Ultimately, A. belladonna typically flowers between May and early September, while berries begin to ripen at the end of July (Butcher, 1947). Each fruit can hold approximately 120 seeds, and some berries cling to the plant through colder months, hanging from calyces into December (Butcher, 1947). Despite the plant’s toxicity, the flesh is devoured by birds, which serve as primary agents of seed dispersal (Butcher, 1947). Germination can take up to six weeks, and a notable period of dormancy occurs between September and March, resulting in a relatively slow process of filial growth (Butcher, 1947). Seedlings protrude from the soil, elongating from hooked positions: after they reach approximately 5 mm in height, the shoots unbend, and the cotyledons unfurl, becoming lanceolate from linear shapes before opening ovately (Butcher, 1947). Although reproduction largely depends on viable seeds, stolons are not unusual for A. belladonna, and fragments of the taproot can mature into sprouts, facilitating the plant’s persistence (Butcher, 1947).
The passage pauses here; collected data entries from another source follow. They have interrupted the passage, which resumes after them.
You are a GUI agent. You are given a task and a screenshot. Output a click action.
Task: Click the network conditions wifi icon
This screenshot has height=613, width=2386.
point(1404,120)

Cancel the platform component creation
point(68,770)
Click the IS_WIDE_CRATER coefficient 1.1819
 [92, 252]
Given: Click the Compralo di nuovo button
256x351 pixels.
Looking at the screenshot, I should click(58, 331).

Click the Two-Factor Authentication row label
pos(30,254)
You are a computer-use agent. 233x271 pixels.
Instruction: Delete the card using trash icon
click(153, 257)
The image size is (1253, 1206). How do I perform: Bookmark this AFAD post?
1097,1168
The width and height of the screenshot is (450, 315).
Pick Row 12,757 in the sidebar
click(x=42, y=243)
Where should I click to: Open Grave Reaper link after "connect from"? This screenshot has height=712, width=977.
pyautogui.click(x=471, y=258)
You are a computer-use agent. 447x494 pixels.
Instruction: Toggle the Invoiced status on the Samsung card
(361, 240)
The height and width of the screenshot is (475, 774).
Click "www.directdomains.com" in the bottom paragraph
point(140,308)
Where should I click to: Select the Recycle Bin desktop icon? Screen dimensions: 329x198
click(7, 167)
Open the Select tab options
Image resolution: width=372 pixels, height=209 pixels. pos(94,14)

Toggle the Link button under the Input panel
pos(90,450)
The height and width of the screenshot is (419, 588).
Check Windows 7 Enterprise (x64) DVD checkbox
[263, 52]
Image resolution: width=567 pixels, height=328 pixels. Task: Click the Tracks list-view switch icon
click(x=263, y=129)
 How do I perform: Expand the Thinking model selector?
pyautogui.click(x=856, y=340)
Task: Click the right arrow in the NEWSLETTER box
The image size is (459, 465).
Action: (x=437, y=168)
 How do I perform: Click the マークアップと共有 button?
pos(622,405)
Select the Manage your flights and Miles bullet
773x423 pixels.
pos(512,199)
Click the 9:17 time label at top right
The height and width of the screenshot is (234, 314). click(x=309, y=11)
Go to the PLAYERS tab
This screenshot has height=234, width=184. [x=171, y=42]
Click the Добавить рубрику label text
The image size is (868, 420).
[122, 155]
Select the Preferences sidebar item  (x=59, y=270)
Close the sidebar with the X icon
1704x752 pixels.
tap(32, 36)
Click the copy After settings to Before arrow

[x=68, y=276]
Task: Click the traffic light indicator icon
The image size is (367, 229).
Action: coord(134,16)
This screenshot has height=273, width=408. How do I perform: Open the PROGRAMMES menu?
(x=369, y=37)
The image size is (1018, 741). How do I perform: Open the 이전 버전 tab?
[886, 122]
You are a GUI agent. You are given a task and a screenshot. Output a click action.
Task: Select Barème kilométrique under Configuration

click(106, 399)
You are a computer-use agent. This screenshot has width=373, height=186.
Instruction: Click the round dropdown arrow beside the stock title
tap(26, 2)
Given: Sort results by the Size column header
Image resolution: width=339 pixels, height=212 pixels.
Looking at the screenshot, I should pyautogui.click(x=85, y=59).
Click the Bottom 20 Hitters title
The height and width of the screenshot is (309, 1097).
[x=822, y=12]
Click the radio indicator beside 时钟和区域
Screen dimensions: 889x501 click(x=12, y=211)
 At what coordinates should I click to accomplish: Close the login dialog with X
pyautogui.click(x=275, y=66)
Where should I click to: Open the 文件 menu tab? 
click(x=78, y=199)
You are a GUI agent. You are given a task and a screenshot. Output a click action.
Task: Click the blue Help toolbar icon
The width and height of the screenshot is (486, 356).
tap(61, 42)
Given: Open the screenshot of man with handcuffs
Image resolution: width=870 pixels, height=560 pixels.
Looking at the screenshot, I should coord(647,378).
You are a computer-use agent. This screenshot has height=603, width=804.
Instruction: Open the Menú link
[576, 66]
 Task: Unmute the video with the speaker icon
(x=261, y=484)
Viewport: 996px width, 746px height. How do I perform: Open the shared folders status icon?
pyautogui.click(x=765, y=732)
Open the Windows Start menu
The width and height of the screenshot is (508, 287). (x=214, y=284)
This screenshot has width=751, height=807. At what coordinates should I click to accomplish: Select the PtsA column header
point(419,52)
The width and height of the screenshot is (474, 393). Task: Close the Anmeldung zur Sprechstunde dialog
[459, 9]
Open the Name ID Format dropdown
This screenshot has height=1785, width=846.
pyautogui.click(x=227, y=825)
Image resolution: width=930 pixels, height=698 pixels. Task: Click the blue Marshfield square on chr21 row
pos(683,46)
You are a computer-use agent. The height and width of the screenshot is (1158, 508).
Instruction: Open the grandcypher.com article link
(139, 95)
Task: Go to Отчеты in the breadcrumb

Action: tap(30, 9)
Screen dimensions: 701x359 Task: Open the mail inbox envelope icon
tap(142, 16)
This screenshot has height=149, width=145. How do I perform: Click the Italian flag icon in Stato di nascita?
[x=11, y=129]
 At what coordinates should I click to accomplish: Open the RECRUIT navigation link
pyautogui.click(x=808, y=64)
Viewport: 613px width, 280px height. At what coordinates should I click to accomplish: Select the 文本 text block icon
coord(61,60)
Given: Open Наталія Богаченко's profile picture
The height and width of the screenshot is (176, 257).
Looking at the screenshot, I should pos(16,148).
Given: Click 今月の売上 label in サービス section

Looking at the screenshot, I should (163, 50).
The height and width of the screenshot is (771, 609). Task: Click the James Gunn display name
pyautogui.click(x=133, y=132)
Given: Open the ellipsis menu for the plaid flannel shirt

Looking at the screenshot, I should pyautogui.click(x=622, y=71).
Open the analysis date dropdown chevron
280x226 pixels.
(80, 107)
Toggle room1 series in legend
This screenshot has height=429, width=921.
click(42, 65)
Pharmacologically significant, A. belladonna synthesises several important compounds, including scopolamine and hyoscyamine: 13 tropane alkaloids reside within the roots, while seven occupy the surface-level tissues (Rita & Datta, 2011). Changes in climate dramatically influence the plant’s molecular processes: in sunny, dry environments, for example, alkaloids can constitute approximately 0.68% of the plant’s chemistry, a considerable increase from the 0.34% attributed to cool and rainy conditions (Rita & Datta, 2011). Proper sunlight, then, is imperative to the plant’s success. For instance, the organs of A. belladonna contain auxin (Rita & Datta), a hormone responsible for cell elongation (Johnston, 1940). As a growth regulator, auxin also promotes photosynthesis, affecting the plant’s movement as leaves turn to face the sun’s radiation (Johnston, 1940).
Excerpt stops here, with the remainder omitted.